Here's how to create and visualize a decision tree using Python and scikit-learn.

Code Example

import pandas as pd
from sklearn.tree import DecisionTreeClassifier, plot_tree
import matplotlib.pyplot as plt

# Sample dataset
data = {
    'Cholesterol': ['Normal', 'High', 'Normal', 'High', 'Normal', 'High', 'Normal', 'Normal', 'High', 'High', 'Normal', 'High', 'Normal', 'High'],
    'Sex': ['Male', 'Female', 'Female', 'Male', 'Female', 'Male', 'Female', 'Male', 'Male', 'Female', 'Female', 'Male', 'Male', 'Female'],
    'Drug': ['A', 'B', 'A', 'A', 'B', 'B', 'A', 'B', 'B', 'B', 'A', 'A', 'B', 'B']
}
df = pd.DataFrame(data)

# Convert categorical features to numeric
df['Cholesterol'] = df['Cholesterol'].map({'Normal': 0, 'High': 1})
df['Sex'] = df['Sex'].map({'Male': 0, 'Female': 1})
df['Drug'] = df['Drug'].map({'A': 0, 'B': 1})

# Features and target
X = df[['Cholesterol', 'Sex']]
y = df['Drug']

# Initialize and fit the model
clf = DecisionTreeClassifier(criterion='entropy')
clf.fit(X, y)

# y_pred = clf.predit(x_test)

# Plot the decision tree
plt.figure(figsize=(12,8))
plot_tree(clf, feature_names=['Cholesterol', 'Sex'], class_names=['Drug A', 'Drug B'], filled=True)
plt.title('Decision Tree')
plt.show()

Explanation

Dataset Creation: A sample dataset is created and converted into a DataFrame.
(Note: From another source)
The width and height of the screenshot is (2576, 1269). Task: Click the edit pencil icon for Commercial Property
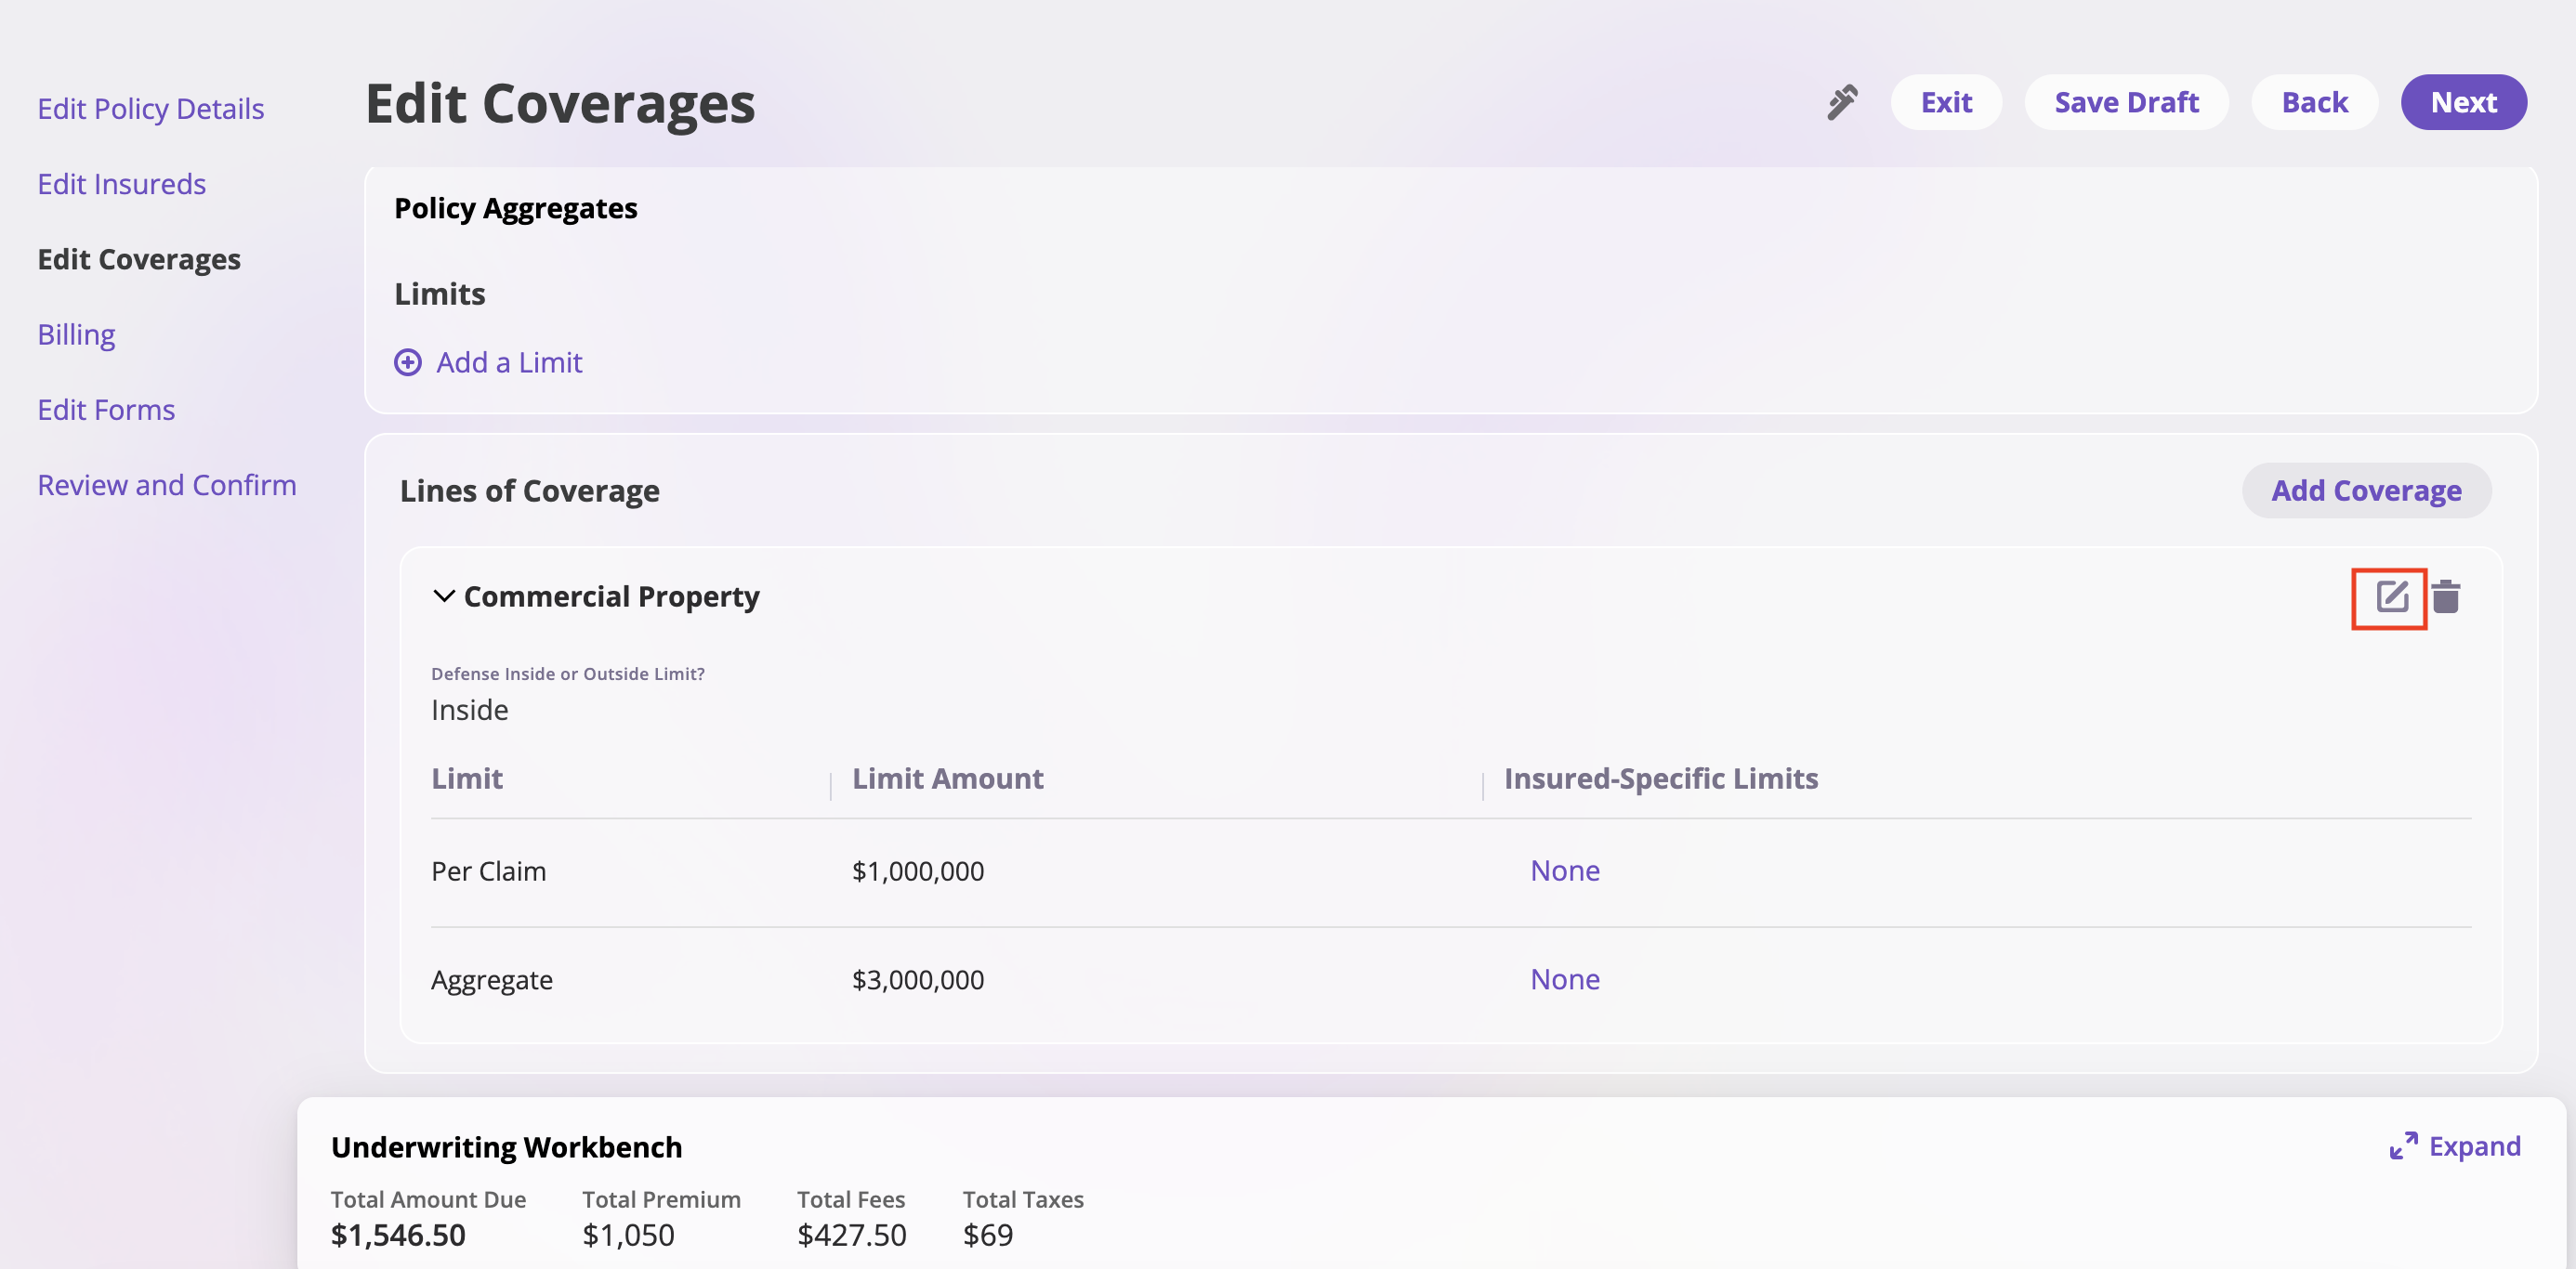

Feature Encoding: Categorical features are mapped to numeric values.

Model Training: A DecisionTreeClassifier is initialized with entropy as the criterion and fitted to the data.

Visualization: The plot_tree function visualizes the trained decision tree.

Conclusion

The attribute with the highest information gain is chosen for splitting the data. In this case, cholesterol has a higher information gain than sex, making it a better choice for the initial split.

This process is repeated for each branch of the tree until the data in each node is sufficiently pure.